- **Text and item location rows**
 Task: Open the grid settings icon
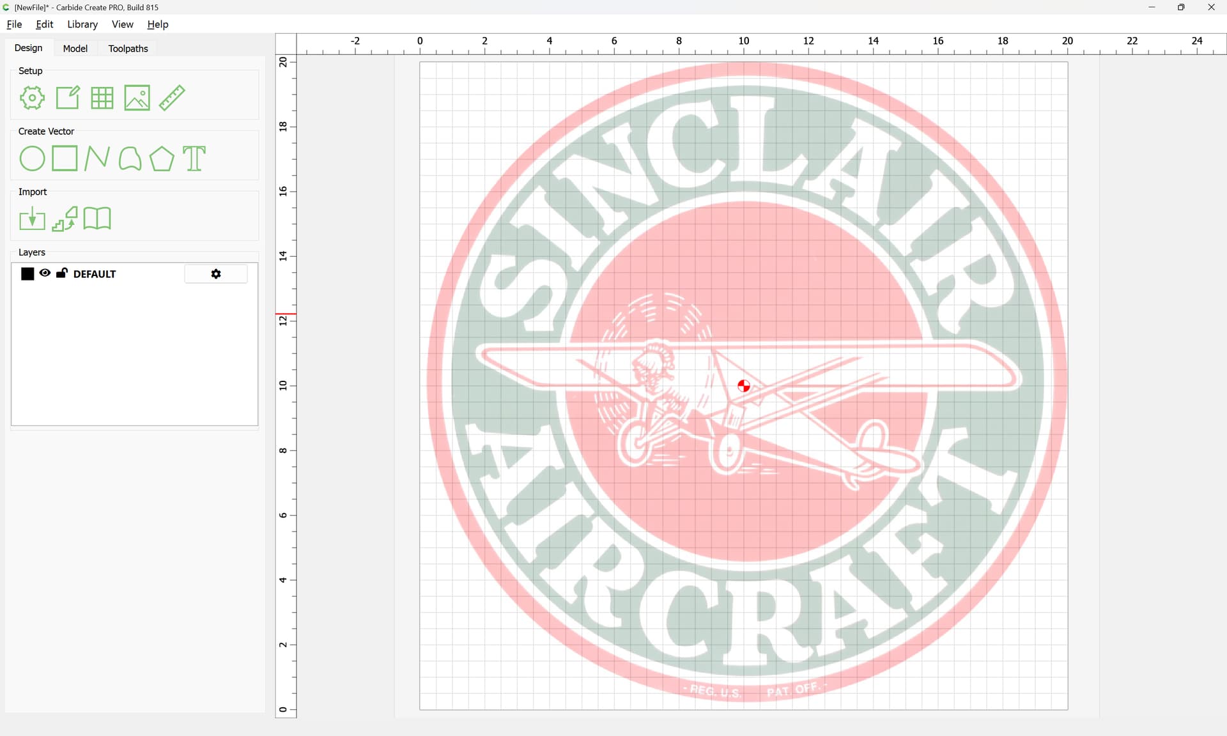point(102,98)
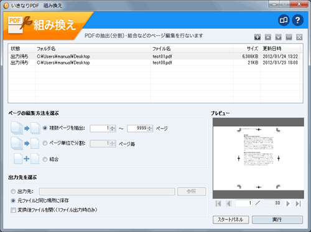
Task: Choose 出力先 output folder radio button
Action: click(x=13, y=191)
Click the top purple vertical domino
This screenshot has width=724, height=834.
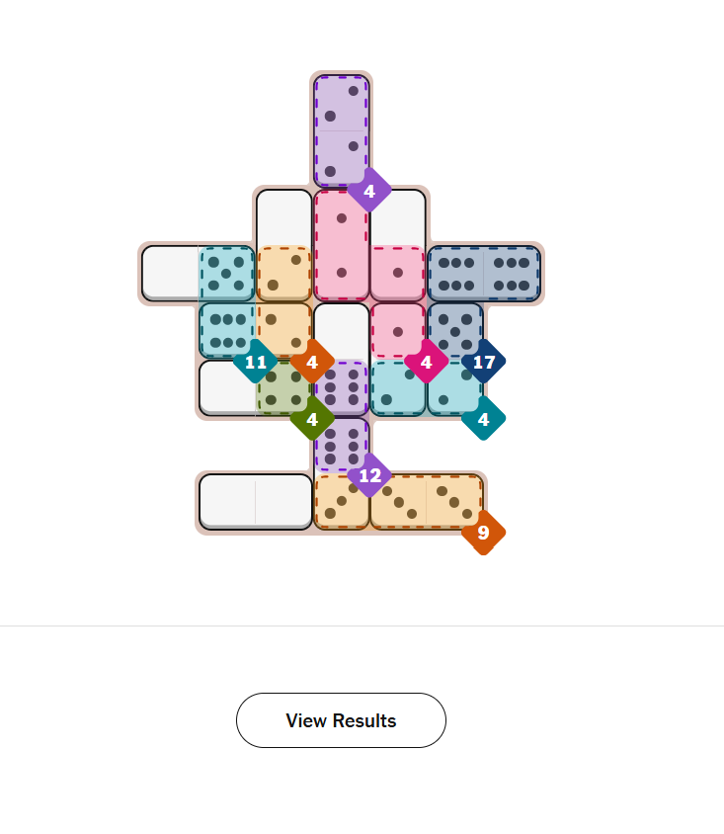tap(341, 130)
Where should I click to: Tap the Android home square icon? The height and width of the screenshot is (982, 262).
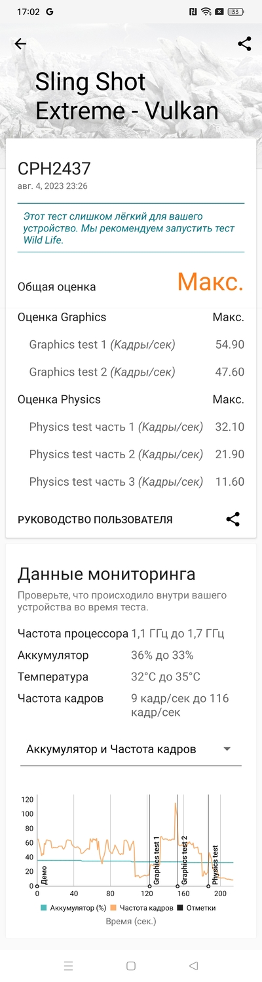[x=131, y=966]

- **What you have to do**
Copy the rows word for word, starting at the line that contains "Where should I" and continuing through the end of the rows, both ends included. Leave the pictures out of your copy.

- **Result below**
Where should I click to: Tap the Android home square icon? The height and width of the screenshot is (982, 262).
[x=131, y=966]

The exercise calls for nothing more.